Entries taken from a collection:
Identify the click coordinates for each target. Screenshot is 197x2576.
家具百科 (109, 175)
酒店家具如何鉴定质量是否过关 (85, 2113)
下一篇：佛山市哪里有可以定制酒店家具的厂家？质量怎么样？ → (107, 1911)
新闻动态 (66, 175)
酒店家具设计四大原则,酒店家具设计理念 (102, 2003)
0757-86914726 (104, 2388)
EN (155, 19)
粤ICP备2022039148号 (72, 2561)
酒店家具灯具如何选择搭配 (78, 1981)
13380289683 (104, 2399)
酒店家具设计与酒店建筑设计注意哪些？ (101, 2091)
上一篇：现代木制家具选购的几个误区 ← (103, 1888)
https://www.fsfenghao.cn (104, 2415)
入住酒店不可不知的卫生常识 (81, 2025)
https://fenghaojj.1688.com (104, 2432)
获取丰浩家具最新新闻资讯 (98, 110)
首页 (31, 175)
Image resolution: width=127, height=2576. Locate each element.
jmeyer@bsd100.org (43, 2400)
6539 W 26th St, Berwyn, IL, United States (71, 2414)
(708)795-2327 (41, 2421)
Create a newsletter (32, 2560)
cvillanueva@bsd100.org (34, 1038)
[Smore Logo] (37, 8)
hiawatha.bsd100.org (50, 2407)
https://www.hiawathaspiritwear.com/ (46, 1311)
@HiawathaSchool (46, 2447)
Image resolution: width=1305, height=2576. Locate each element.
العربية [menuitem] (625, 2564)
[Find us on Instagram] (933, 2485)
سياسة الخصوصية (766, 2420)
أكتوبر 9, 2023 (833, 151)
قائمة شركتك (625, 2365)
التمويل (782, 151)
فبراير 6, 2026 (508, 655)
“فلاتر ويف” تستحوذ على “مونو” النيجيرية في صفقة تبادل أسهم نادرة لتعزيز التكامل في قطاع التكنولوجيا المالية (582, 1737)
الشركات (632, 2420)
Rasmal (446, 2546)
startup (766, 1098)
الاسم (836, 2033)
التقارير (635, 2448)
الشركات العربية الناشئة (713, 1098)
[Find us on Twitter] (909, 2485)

» Directions: What is needed is every line of the records that contains the word "Image".

» Solution:
Image resolution: width=127, height=2576. Locate each element.
Image resolution: width=1305, height=2576. Locate each element.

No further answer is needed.